Two weeks ago, I opened a little survey to understand whether the local German-speaking newspapers that are given to each household in Zug are read by the expat community in Zug. I started with certains assumptions of course:
- I clearly targeted the expat community in Zug using social media to share the survey in English, on English-speaking groups.
- I expected language would be an important barrier.
I left the survey open for 14 days and I have received a total of 62 answers. Here are the key results, which then were not surprising:
- 95 % of the respondents receive at home free local newspapers.
- Out of them, 77% do not read them at all.
- 53% explain that they do not read them because they do not speak/read German. 9% do not have the time to do it, 5% are not interested in local content. Other 17% explain that they give it a try to read the paper-based or online news, but sporadically and thus mainly because of language or time constraints.
- Most readers are interested in local events mainly.
- 72% would also change their mind and read them if (some) content was available in English.
- 2/3 of the readers would proactively unsuscribe if they knew how to proceed.
- At last, the great majorityof respondents (94%) discard the newspapers into the recycling bin.
I have done some (very poor) statistical work to extrapolate the problem and figure out how much printing could be prevented (which means less transport-related emissions, paper use and waste management). I am fully aware of the methodology and statistical limitations: despite the information provided by the public authorities (demographic statistics, share of foreigners, ...) in Canton Zug, it is obviously impossible through the basic survey I designed to have an idea of the exact nationality of households, the language they speak, the number of people that have placed a sticker to block advertizing and free press, etc....: this should be part of the market study the newspapers should have in place. The number of responses was also much too small compared to the overall population I targeted.

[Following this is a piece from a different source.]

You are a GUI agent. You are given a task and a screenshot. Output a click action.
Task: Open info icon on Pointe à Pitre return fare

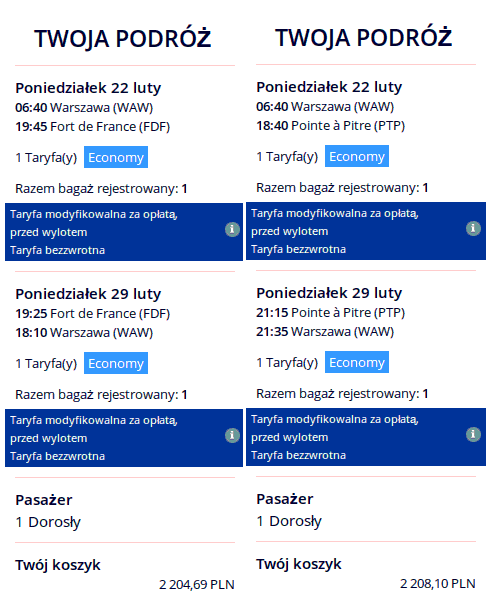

So clearly, the above and below results highlight a very broad trend, rather than very detailed results. To proceed, I have crossed the above results with the entire number of households and the share of non-Swiss households in Zug (27,5%). Again, these assumptions are surely very general.
The Zuger Presse is very proud to reach out to around 55,000 households weekly (meaning, one copy per household), with a penetration of advertizing of 94% of the households in Canton Zug (data from 2015). Based on this above-mentioned scope, if 77% of these households would not read it, it (broadly) means that more than 11,000 copies could be avoided. On week of 16 November, Zuger Woche had 15 pages (A3, double-sided colour print), Zuger Press 8 pages. That roughly means that these 2 newspapers could have prevented paying, printing and transporting around 261,000 A3 pages in total = 1,044 packs of 500 A4 paper.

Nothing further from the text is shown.